### Exercices à traiter
**A)** D'après le texte sur la relativité d'échelle, quel caractère de la description la non-différentiabilité impose-t-elle ?
**B)** Résumez en trois phrases le texte sur la relativité d'échelle.
**C)** Recopiez le passage du texte sur la relativité d'échelle allant de « En relativité d’échelle, les » jusqu'à « les trajectoires quantiques. » inclus, en remplaçant « Feynman » par « le physicien ».

En relativité d’échelle, les lois qui régissent le mouvement sont complétées par des lois d’échelle, qui régissent les transformations entre résolutions : les grandeurs physiques dépendent de la résolution. Un première manière de découvrir la forme de ces lois d’échelle est de postuler que ce sont les plus simples possibles. On écrit ainsi une équation différentielle (!) du premier ordre sur un changement infinitésimal de résolution : sa solution est langueur d’une courbe fractale de dimension constante ! Ainsi les fonctions fractales de dimension constantes, qui différent en loi de puissance en fonction de la résolution, sont les formes les plus simples de lois qui dépendent explicitement de l’échelle. C’est , précisément, le comportement obtenu par Feynman pour les trajectoires quantiques.
La physique quantique déduite de la relativité.

On déduit les principaux axiomes de la mécanique quantique du concept d’espace-temps fractal. Tout d’abord, la non-différentiabilité impose le caractère probabiliste de la description. Dans la théorie d’Einstein, la trajectoire d’une particule libre est une géodésique de l’espace temps. Il en sera de même dans un espace-temps fractal. Toutefois, présence de fluctuations aux petites échelles rend infini le nombre de géodésiques qui sont toutes, par définition, équiprobables : la seule prédiction possible est que la particule "suivra" une géodésique parmi une famille infinie.

Un tel énoncé est incomplet, car l’approche fractale transforme aussi le concept de particule élémentaire. Dans la théorie standard l’électron, du point de vue de sa nature corpusculaire, est ponctuel. Il possède des propriétés "internes" telles que le spin, la masse ou la charge. Le spin est lié à une symétrie de l’espace-temps mais il n’a pas de contrepartie classique. La charge et d’autres grandeurs quantiques correspondent à des symétries internes qui n’on pas, non plus, de contrepartie dans l’espace-temps. Dans l’espace-temps fractal, on abandonne l’idée de point massique et l’on considère les "particules", avec leur double nature d’ondes et de corpuscules, comme l’ensemble des propriétés des géodésiques.

### Données fournies
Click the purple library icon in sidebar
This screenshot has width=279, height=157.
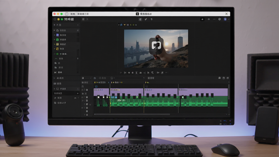(x=57, y=35)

### Réponses attendues
**A)** Elle impose le caractère probabiliste de la description.

**B)** En relativité d'échelle, les grandeurs physiques dépendent de la résolution, et les lois d'échelle les plus simples sont des fonctions fractales de dimension constante, comportement obtenu par Feynman pour les trajectoires quantiques. Le concept d'espace-temps fractal permet de déduire les principaux axiomes de la mécanique quantique, la non-différentiabilité imposant une description probabiliste. Dans cet espace-temps, on abandonne l'idée de point massique et l'on considère les particules comme l'ensemble des propriétés des géodésiques.

**C)**
En relativité d’échelle, les lois qui régissent le mouvement sont complétées par des lois d’échelle, qui régissent les transformations entre résolutions : les grandeurs physiques dépendent de la résolution. Un première manière de découvrir la forme de ces lois d’échelle est de postuler que ce sont les plus simples possibles. On écrit ainsi une équation différentielle (!) du premier ordre sur un changement infinitésimal de résolution : sa solution est langueur d’une courbe fractale de dimension constante ! Ainsi les fonctions fractales de dimension constantes, qui différent en loi de puissance en fonction de la résolution, sont les formes les plus simples de lois qui dépendent explicitement de l’échelle. C’est , précisément, le comportement obtenu par le physicien pour les trajectoires quantiques.